### Problem details
Reproduce, unchanged, the lines between the one holding "Minimize the main Buddi window" and the last line of the records, including both ends, but no pictures.

Stored items:
Segment Open

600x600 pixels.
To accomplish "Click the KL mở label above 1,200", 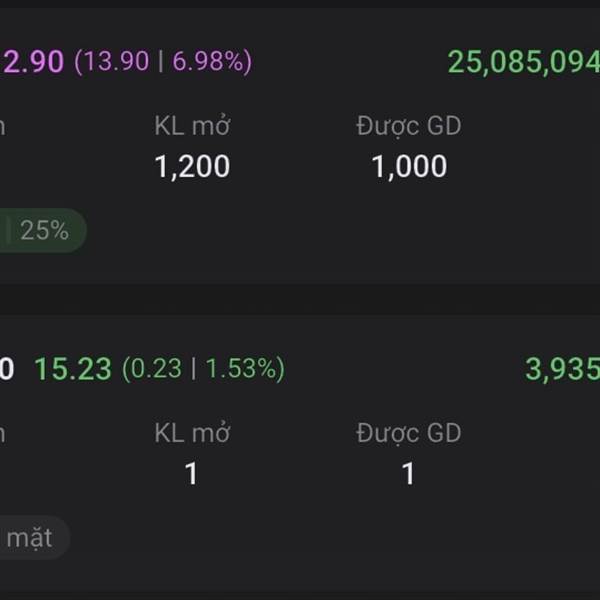I will click(x=192, y=126).
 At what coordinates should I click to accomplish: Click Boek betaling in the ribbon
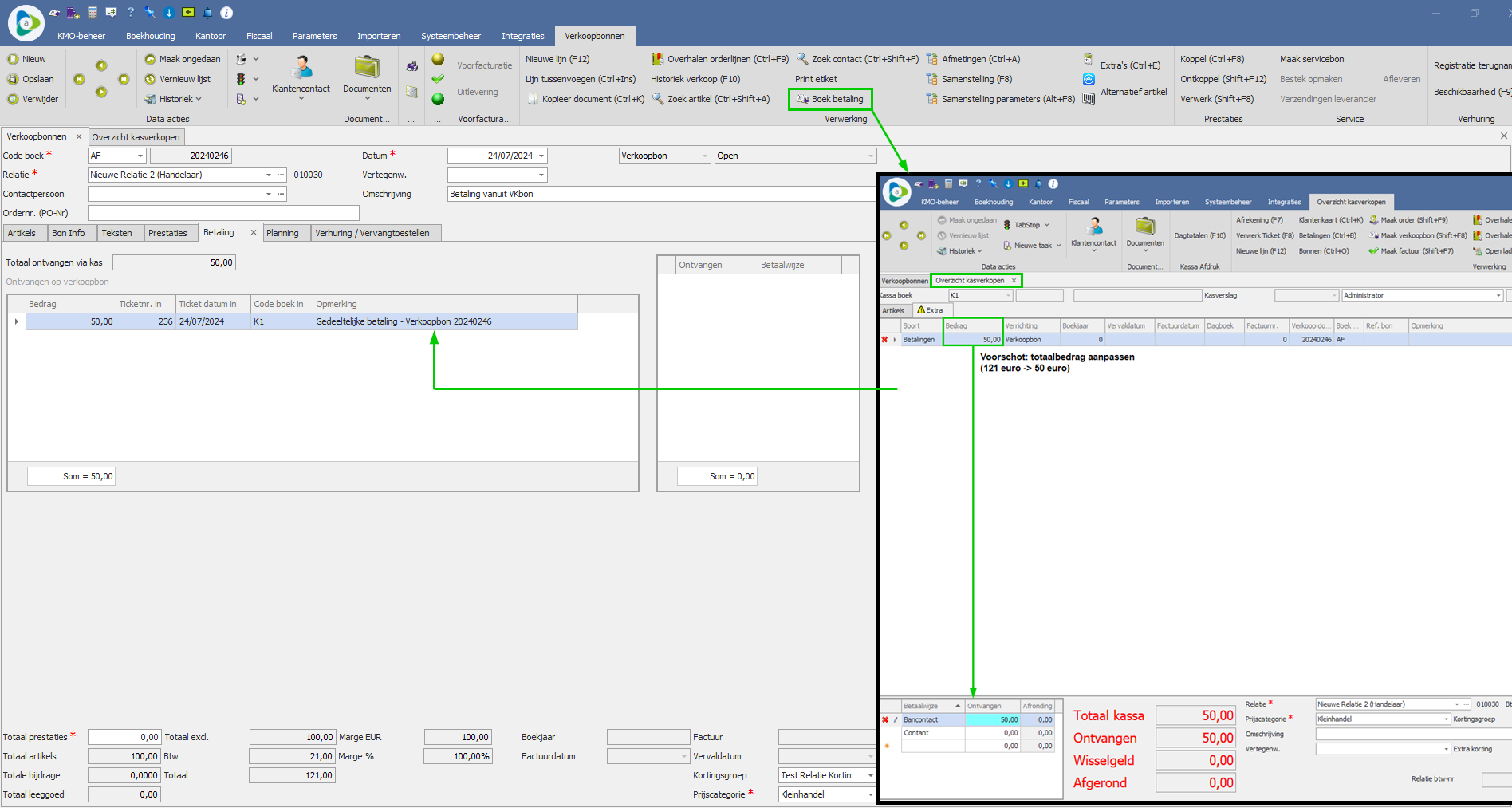(x=830, y=99)
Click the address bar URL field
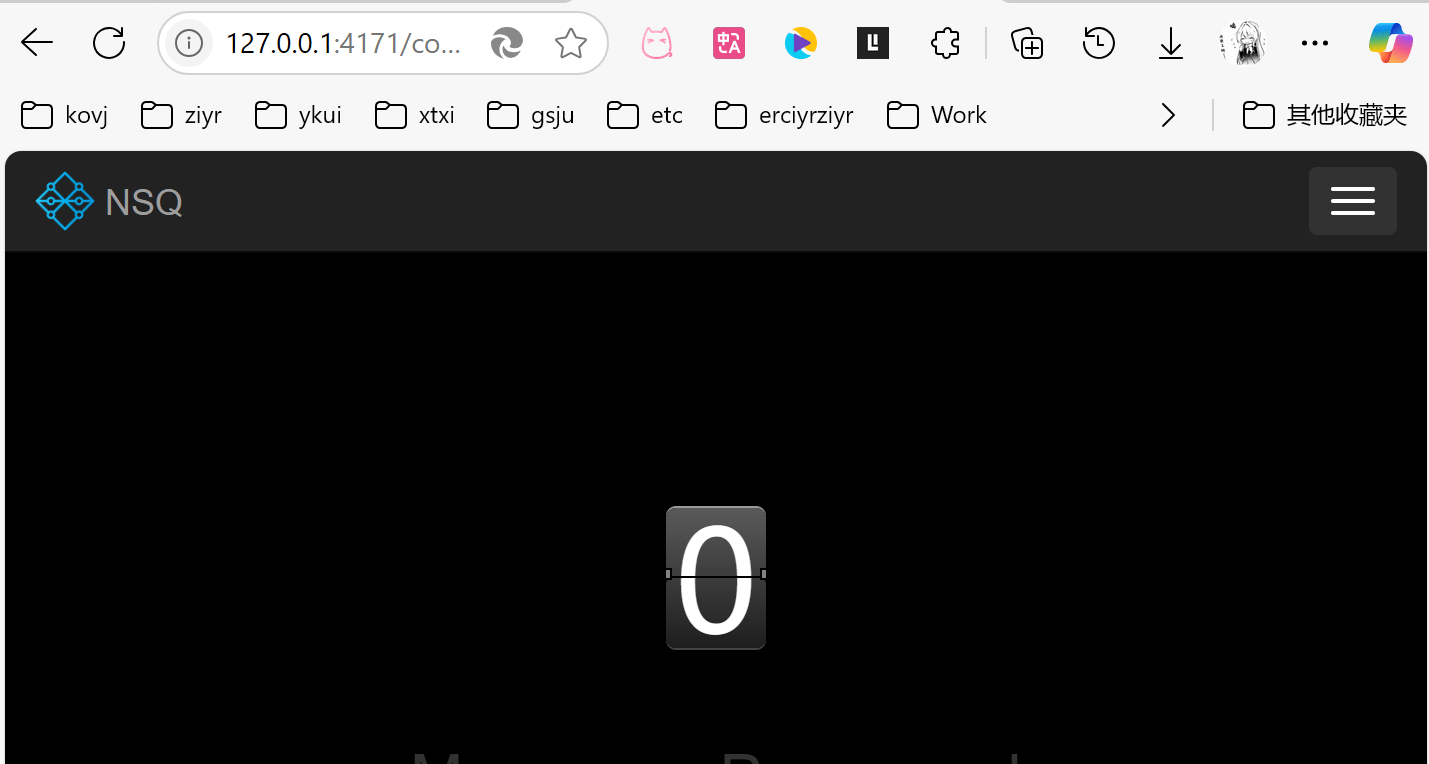Image resolution: width=1429 pixels, height=764 pixels. click(x=343, y=43)
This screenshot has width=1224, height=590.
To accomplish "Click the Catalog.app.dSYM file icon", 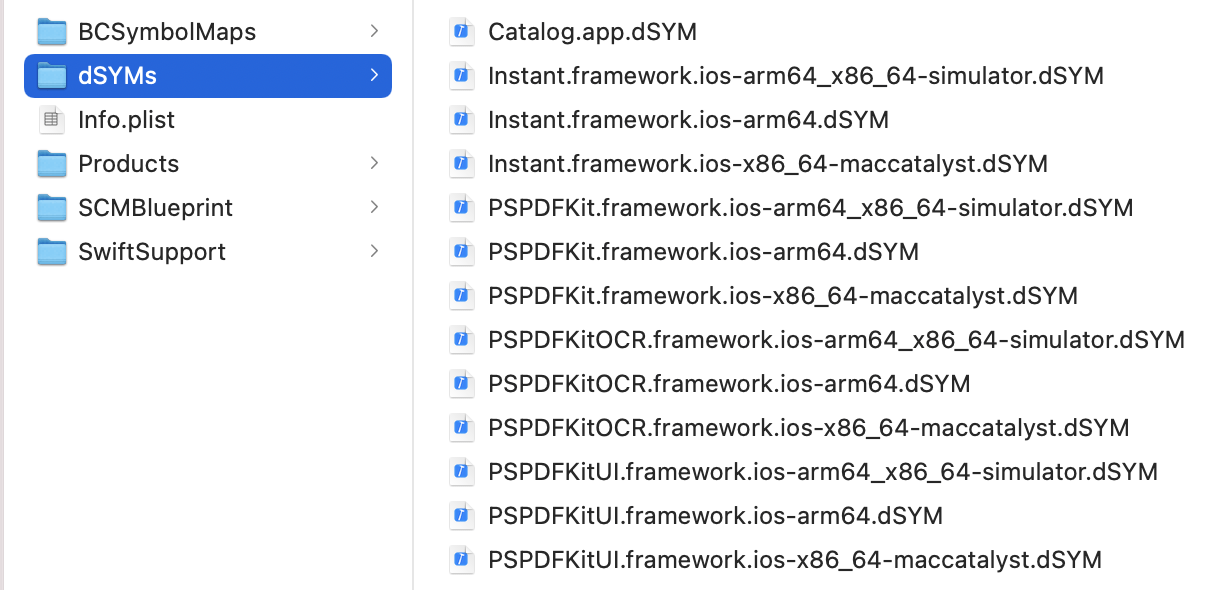I will click(461, 31).
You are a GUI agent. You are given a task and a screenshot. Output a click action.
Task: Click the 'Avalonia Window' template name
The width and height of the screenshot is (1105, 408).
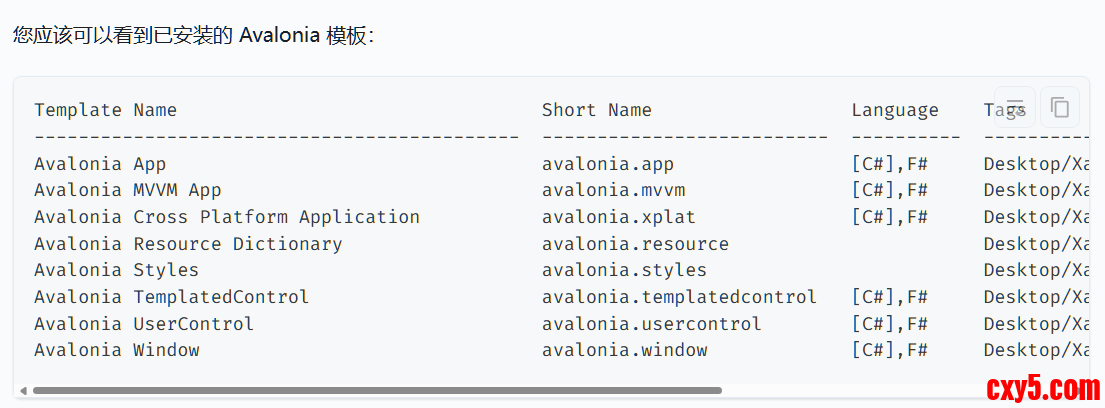[116, 350]
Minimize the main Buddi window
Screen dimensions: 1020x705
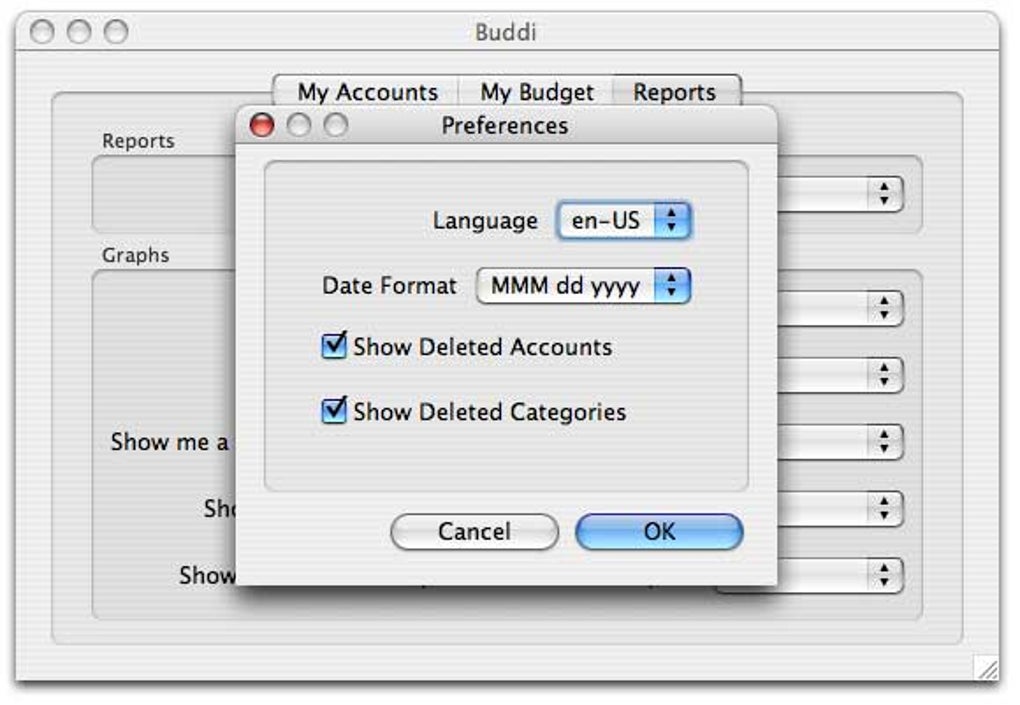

Segment Closed

### Output
Minimize the main Buddi window
Screen dimensions: 1020x705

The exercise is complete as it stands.